Was ist überhaupt das "Digitale"? Wenn Marketer vom Digitalen sprechen, meinen sie in der Regel Digital-Werbung und es klingt, als rede man über einen Markt, der so klein und überschaubar ist wie der TV- und Print-Markt im Jahre 1987: „Spiegel“, „Stern“, Tagesschau, MTV und Tuttifrutti für die einfacheren Gemüter. Vergessen wird oft: Digitalwerbung ist ein riesiges Marketingfeld (Display, Bewegtbild, SEO, Social Networks, Apps, Mobile, Content Marketing und viel mehr). Und viel komplexer und fragmentierter, als es der Radio-, Print-, TV- und Out-of-Home-Markt jemals war.

Das heißt auch: Wenn Spots auf Facebook nicht funktionieren, sollte man nicht Digital pauschal schlechtreden. Und auch eine missratene Display-Kampagne bedeutet nicht per se, dass Online-Werbung nicht funktioniert. In der alten Zeit des Privatfernsehens wäre niemand auf die Idee gekommen zu behaupten, „Es wird zu viel Geld in TV-Werbung gesteckt“, nur weil ein Spot oder eine Kampagne nicht funktioniert hat. Doch wenn es ums Internet geht, sind Pauschalisierungen auf einmal erlaubt. Schade.

Damit nicht genug. Wenn man übers Digitale redet, geht es strenggenommen nicht nur um Werbung, Apps und User Experience, auch wenn wir Werber und Marketer das gerne so sehen. Das Internet ist kein Medium, kein Werbeträger, sondern ein Universum, mit dem Menschen ihren Alltag gestalten und Unternehmen ihre Geschäfte machen.

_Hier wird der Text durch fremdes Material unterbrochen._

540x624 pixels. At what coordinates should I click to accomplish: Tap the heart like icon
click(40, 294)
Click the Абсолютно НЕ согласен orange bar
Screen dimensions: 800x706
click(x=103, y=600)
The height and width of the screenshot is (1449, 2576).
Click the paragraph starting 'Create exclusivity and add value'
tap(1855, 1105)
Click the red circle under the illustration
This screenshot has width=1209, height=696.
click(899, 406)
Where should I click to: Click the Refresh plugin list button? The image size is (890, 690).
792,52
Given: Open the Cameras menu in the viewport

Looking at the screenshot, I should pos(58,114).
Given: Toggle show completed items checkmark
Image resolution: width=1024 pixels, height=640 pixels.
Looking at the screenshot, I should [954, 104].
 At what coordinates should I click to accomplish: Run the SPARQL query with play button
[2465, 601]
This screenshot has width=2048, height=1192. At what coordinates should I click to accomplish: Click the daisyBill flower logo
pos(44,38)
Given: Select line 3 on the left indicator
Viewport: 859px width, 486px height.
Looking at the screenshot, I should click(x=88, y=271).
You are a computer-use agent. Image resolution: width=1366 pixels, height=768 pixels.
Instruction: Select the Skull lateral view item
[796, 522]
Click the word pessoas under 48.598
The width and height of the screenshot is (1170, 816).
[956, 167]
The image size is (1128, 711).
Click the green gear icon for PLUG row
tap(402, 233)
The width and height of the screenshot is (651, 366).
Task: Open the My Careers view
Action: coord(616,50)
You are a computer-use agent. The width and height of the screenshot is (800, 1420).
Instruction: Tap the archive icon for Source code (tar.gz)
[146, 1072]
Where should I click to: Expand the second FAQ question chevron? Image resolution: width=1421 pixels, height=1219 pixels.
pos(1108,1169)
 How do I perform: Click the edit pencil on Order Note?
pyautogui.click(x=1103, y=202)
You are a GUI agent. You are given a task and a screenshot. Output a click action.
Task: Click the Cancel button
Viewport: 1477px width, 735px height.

Unternehmen müssen deshalb konsequenterweise statt weniger im Gegenteil mehr Geld ins Digitale investieren, wenn ihre Marken und Produkte dauerhaft bei Menschen relevant bleiben wollen. Das schließt höhere Investitionen in digitale Medien ein (Ich wette: Die Digitalspendings der Deutschen Telekom werden nicht zurückgehen.) Was Marketingmanager aber ebenso machen müssen: Sich stärker als in der Gedanken über die strategischen Ziele und eine bessere Kreation machen. Wer der Devise folgt „Dabei sein ist alles“, verwechselt Experimentierfreude mit klugem Handeln. Und wer seine Kampagnen von Agenturpraktikanten realisieren lässt, muss sich nicht wundern, wenn Ergebnisse ausbleiben.

Marketingverantwortliche sollten sich Procter & Gamble zum Vorbild nehmen. Das US-Unternehmen machte mit der Soap „The First 100 Years“ TV-Werbung (und 65 Jahre vor Erfindung des Begriffs) Content Marketing groß. Jetzt ist P&G dabei, sich im Digital-Marketing zur Benchmark zu mausern. CMO Marc Pritchard ärgert sich nicht, dass zu viel Geld ins Digitale gesteckt wird. Er äußert konkret, was P&G von seinen Agenturen und Vermarktern erwartet. Das findet möglicherweise nicht so viel Beifall wie ein Zeitgeist-Spruch. Und klingt nicht so verheißungsvoll wie manche Vision aus Silicon Valley. Und ja: P&G ist der weltweit größte Werbungtreibende. Aber muss man ein Riese sein, um eine klare Strategie zu haben?

Vielleicht vermittelt P&G den deutschen Digitalskeptikern Anhaltspunkte, um wieder Spaß am Digitalen zu entdecken: Indem man nicht Visionen nachtrauert, sondern sich an die Arbeit macht. Marketing ist – auch – die Kunst des Möglichen.